** Opening Passage block **

I am sorry to have typed that word right in the title, but there is just no way to sugar coat around this ugly word. Doug Wilson of Blog and Mablog tries to justify it in his post That Lutheran Jezebel Lady by saying it’s what the ladies called themselves, but that does not justify his using it. Especially as a pastor.
How did this come up? Because Doug Wilson is losing his mind over the idea that anyone else, particularly a female anyone else, dislikes purity culture so much that they collected the purity rings young girls were given, melted them down and had a metallic vaginal-looking statute made from the rings.
This was a female pastor and she meant this gesture as healing thing for those shamed, bullied, repressed and harmed by the extreme focus on virginity that was rife in the church for many years. Her name is Nadia Bolz-Weber and she has a book coming out titled “Shameless” that is about reclaiming our bodies and our sexuality.
Naturally Doug has to make it about the grossest language possible, threatening and demeaning, while his own thin masculinity is threatened by a statue. He is all about putting women down, shaming, blaming and name calling.
Not to mention he’s being praised for using the word by his followers, while he’s claiming he didn’t use it, it’s just those nasty women using it. Those nasty guys approve of his saying the ultimate bad word like it’s a badge of honor.
In a world, a Christian world that is slowly coming to grips on how purity culture harmed a generation of women this is especially vile behavior. The main thrust of purity culture was to make all young women not only controllers of their own sexuality, but gatekeepers of the sexuality of young men as well. Young men should be the ones responsible for controlling their own sexual urges, not young women!
All these troubles with sex, sexuality, marriage and male-female relationships in Evangelicalism can be traced back in some way to the notion of young women being responsible for the purity of others. It’s toxic and it needs to die a swift death.
Here’s what Bolz-Weber had to say about it:
“This thing about women that the church has tried to hide and control and that is a canvas on which other people can write their own righteousness ― it’s actually ours,” Bolz-Weber told HuffPost. “This part of me is mine and I get to determine what is good for it and if it’s beautiful and how I use it in the world.”

** Closing Passage block **
** Opening Information supplied block **

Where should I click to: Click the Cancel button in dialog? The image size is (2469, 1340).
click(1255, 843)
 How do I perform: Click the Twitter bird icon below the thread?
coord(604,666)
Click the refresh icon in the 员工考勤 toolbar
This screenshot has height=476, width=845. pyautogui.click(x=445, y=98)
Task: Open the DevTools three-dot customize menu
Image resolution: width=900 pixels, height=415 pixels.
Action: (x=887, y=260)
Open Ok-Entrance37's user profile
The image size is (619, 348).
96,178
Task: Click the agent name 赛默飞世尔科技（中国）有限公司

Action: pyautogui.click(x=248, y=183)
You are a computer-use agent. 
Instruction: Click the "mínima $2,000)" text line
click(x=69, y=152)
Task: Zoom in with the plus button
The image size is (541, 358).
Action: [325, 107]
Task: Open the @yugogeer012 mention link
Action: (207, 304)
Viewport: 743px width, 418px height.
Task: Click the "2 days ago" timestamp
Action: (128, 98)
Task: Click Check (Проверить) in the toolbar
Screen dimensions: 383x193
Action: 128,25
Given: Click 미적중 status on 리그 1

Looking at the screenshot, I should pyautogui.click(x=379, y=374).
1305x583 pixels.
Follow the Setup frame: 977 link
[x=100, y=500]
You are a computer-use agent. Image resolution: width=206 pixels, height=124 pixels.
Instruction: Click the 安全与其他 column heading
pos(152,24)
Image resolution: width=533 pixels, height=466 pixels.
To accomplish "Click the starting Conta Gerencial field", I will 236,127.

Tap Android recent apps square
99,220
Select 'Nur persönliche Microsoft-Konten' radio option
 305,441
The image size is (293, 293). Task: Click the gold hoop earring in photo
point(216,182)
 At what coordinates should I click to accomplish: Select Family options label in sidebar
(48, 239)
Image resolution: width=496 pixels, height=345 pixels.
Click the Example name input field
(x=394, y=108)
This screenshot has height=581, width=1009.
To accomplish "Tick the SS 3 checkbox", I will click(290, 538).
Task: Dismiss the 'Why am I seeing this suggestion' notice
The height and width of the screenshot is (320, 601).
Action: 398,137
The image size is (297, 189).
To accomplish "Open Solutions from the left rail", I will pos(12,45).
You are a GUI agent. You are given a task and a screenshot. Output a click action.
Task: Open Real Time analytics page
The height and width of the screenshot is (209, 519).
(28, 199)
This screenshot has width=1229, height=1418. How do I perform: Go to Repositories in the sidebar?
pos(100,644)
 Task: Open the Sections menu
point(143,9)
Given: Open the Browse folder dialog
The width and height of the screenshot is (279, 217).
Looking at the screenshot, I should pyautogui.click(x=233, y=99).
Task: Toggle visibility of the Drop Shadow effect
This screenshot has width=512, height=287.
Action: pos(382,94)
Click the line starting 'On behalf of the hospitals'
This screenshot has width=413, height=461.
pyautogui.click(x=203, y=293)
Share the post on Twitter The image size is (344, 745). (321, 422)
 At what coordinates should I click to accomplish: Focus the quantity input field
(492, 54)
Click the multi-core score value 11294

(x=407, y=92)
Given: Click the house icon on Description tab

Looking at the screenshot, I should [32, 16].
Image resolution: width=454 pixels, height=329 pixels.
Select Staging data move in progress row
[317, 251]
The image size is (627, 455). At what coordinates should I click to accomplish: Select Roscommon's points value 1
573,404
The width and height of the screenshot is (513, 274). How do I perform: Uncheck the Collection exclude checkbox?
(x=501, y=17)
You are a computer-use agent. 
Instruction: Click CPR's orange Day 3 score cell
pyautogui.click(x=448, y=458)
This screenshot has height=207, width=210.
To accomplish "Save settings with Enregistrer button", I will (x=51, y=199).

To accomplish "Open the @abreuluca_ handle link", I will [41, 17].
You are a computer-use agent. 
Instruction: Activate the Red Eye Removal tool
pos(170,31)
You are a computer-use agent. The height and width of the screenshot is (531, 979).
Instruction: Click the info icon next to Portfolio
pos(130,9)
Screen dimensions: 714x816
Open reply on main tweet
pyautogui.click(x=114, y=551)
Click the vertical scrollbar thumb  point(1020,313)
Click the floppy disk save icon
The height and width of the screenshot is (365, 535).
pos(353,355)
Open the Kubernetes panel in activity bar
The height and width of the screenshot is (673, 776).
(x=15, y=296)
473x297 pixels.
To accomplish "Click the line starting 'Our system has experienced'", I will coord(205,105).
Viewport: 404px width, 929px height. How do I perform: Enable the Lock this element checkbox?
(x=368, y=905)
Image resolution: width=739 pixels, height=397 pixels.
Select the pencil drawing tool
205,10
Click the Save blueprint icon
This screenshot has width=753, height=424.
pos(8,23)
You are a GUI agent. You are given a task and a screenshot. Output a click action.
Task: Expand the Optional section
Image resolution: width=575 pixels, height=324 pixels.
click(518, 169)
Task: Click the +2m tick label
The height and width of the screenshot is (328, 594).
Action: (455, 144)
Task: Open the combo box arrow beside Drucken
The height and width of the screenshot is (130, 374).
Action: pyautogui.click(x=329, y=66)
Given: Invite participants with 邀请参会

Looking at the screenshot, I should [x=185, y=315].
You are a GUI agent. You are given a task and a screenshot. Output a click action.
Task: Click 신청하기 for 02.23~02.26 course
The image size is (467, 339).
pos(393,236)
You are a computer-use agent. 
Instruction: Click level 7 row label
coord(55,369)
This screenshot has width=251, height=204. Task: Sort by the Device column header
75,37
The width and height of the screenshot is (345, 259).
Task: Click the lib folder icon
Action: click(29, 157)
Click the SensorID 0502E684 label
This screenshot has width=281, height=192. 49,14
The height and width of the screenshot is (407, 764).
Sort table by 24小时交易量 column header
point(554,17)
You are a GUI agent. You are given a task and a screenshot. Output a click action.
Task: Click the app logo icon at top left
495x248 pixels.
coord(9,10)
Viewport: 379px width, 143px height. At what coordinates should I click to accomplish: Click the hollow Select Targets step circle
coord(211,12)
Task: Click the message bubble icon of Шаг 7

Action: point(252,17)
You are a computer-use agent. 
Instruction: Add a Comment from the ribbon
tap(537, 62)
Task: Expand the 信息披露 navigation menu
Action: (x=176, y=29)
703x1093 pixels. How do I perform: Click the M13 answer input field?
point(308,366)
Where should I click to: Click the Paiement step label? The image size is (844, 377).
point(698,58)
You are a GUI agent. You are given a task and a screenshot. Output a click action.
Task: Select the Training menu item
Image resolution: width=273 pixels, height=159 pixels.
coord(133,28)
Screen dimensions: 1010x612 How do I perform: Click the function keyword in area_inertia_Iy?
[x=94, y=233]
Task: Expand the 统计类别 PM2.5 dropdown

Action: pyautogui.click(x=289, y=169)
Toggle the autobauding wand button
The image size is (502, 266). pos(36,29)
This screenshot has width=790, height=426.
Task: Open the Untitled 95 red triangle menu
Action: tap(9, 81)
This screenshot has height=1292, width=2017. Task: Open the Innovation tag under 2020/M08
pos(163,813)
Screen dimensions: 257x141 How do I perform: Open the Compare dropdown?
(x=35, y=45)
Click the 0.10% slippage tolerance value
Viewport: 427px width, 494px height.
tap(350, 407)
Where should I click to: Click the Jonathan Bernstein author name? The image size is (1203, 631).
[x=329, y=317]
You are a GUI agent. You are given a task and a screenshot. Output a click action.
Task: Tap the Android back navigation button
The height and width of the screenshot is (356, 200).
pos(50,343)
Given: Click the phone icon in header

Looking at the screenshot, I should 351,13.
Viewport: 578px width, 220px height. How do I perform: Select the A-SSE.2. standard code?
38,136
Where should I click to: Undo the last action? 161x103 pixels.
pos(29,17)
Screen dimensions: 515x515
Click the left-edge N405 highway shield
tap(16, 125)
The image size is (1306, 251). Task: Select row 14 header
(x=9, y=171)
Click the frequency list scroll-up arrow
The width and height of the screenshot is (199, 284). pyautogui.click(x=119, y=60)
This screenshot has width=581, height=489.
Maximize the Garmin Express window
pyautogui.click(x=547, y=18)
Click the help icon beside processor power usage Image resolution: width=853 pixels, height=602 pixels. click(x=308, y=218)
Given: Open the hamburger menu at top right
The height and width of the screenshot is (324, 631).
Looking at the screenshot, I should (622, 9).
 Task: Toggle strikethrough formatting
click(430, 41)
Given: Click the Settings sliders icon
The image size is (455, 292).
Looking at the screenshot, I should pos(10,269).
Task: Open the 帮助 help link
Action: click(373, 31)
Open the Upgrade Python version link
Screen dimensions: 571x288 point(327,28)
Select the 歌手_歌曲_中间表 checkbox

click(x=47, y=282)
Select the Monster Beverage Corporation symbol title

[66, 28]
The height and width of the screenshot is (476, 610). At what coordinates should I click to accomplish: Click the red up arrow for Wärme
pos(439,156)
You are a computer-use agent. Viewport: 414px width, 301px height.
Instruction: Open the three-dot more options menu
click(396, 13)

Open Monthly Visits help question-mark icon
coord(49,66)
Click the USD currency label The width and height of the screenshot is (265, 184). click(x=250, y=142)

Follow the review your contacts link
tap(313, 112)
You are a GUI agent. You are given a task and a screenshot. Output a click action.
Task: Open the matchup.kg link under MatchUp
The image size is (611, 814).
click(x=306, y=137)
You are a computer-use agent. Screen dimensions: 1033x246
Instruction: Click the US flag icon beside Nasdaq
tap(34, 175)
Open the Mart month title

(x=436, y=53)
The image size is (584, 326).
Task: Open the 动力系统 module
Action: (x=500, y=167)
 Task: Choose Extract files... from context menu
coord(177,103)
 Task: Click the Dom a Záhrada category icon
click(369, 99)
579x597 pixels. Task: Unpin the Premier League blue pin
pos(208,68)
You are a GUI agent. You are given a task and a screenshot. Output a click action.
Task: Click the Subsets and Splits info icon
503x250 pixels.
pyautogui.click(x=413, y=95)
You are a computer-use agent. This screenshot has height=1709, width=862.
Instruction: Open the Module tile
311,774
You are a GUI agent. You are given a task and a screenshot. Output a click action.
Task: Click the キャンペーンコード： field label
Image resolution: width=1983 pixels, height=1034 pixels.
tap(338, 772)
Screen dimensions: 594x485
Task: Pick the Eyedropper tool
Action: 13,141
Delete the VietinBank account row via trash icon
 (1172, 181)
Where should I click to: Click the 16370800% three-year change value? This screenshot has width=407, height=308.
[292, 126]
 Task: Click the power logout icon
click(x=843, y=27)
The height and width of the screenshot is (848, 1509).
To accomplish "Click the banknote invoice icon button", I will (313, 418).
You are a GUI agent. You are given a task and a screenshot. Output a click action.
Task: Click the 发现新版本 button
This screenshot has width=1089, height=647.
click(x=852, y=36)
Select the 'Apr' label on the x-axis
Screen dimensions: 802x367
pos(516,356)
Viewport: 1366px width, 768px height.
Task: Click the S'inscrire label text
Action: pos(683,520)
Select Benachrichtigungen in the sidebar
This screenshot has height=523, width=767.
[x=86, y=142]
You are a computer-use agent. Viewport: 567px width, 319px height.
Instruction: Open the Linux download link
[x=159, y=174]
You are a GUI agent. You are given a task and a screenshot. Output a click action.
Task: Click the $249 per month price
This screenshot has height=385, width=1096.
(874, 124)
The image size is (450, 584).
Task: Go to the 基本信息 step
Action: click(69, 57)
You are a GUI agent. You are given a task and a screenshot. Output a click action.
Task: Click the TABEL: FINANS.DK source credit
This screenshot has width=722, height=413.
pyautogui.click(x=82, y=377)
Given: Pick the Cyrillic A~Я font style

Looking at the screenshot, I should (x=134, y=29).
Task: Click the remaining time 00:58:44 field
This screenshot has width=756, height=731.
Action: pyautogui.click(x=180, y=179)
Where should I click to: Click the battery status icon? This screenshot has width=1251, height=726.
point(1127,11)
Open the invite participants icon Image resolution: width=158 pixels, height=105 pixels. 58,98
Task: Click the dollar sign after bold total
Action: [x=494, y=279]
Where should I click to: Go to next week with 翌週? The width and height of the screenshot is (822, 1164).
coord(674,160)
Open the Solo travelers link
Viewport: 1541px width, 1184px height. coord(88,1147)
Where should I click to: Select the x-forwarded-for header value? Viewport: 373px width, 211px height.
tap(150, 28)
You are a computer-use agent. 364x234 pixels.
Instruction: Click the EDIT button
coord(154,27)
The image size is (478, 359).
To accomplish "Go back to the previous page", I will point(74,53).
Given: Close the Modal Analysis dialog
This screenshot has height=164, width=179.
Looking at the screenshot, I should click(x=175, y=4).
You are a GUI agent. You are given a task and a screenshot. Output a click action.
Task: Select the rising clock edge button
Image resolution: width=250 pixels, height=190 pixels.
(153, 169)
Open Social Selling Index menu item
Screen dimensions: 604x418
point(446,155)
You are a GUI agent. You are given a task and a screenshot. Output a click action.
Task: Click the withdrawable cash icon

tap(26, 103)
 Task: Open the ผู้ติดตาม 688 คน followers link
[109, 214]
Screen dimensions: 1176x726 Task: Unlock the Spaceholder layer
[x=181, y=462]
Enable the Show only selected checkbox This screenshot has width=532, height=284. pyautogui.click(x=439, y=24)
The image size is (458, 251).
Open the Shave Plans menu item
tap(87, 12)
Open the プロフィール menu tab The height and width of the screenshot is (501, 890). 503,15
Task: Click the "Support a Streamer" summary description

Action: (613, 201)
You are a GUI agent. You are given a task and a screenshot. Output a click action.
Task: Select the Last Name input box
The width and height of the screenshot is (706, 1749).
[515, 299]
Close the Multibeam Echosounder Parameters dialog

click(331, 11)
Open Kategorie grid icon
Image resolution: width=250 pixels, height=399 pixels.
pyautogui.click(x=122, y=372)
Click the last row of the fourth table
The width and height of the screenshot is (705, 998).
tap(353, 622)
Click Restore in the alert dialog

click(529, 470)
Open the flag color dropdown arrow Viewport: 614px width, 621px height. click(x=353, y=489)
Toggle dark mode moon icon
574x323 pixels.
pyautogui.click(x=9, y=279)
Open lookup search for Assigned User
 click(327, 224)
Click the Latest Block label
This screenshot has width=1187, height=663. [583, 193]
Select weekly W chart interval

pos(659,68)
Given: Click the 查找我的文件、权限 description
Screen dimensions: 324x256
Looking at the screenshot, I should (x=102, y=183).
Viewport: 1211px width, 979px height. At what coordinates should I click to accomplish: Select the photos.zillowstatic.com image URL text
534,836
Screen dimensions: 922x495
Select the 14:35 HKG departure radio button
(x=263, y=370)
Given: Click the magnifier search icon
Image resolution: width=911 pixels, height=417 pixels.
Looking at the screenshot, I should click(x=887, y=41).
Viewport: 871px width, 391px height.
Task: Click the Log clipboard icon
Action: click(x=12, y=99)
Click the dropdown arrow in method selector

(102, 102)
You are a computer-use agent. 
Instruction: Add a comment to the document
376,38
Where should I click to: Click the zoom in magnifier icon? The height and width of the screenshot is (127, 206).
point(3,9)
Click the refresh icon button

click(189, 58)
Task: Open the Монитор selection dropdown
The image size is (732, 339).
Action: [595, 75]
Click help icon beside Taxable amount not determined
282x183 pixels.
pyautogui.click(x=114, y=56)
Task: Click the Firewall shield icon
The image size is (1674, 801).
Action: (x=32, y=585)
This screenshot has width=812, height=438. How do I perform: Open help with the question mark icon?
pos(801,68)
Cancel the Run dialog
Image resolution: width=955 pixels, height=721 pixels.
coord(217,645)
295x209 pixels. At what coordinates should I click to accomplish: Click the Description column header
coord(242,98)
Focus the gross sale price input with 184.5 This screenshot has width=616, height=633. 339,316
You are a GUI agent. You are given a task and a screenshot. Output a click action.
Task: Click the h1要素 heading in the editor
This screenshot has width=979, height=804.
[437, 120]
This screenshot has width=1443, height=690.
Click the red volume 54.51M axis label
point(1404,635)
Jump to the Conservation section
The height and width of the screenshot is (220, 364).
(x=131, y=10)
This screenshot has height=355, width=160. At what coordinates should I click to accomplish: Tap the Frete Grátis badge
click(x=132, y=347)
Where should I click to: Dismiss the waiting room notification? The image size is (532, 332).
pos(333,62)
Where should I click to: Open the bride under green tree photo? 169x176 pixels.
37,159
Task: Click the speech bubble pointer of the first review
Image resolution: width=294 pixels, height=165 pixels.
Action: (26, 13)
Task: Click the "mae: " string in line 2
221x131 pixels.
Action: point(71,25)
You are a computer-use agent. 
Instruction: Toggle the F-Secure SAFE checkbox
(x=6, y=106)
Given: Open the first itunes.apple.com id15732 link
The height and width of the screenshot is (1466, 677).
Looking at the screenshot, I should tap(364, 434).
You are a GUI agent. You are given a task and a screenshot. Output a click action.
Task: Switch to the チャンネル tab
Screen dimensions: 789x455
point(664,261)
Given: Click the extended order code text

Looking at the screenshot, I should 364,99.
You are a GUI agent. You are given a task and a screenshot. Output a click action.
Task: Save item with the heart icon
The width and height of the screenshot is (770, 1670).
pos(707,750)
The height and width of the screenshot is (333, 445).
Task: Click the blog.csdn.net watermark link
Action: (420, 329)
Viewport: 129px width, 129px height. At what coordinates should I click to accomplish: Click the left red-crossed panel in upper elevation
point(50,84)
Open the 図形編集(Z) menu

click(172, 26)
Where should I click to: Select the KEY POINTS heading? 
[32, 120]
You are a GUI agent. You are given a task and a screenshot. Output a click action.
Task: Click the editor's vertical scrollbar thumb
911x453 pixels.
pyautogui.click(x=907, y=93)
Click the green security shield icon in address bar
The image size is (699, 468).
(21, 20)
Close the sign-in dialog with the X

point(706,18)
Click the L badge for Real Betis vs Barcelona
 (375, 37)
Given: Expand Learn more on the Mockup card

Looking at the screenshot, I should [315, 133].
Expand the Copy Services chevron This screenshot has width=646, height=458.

** Closing Information supplied block **

How to complete this task -
Decide whether each of these statements agrees with the piece on purity culture, answering yes or no and quoting the deciding words of the piece. 1. The statue was made from purity rings that had been melted down. 2. Doug Wilson's post is titled "Blog and Mablog." 3. The piece says young women should be responsible for controlling the sexual urges of young men.

Output of the task -
1. Yes: "collected the purity rings young girls were given, melted them down and had a metallic vaginal-looking statute made from the rings"
2. No: "Doug Wilson of Blog and Mablog tries to justify it in his post That Lutheran Jezebel Lady"
3. No: "Young men should be the ones responsible for controlling their own sexual urges, not young women!"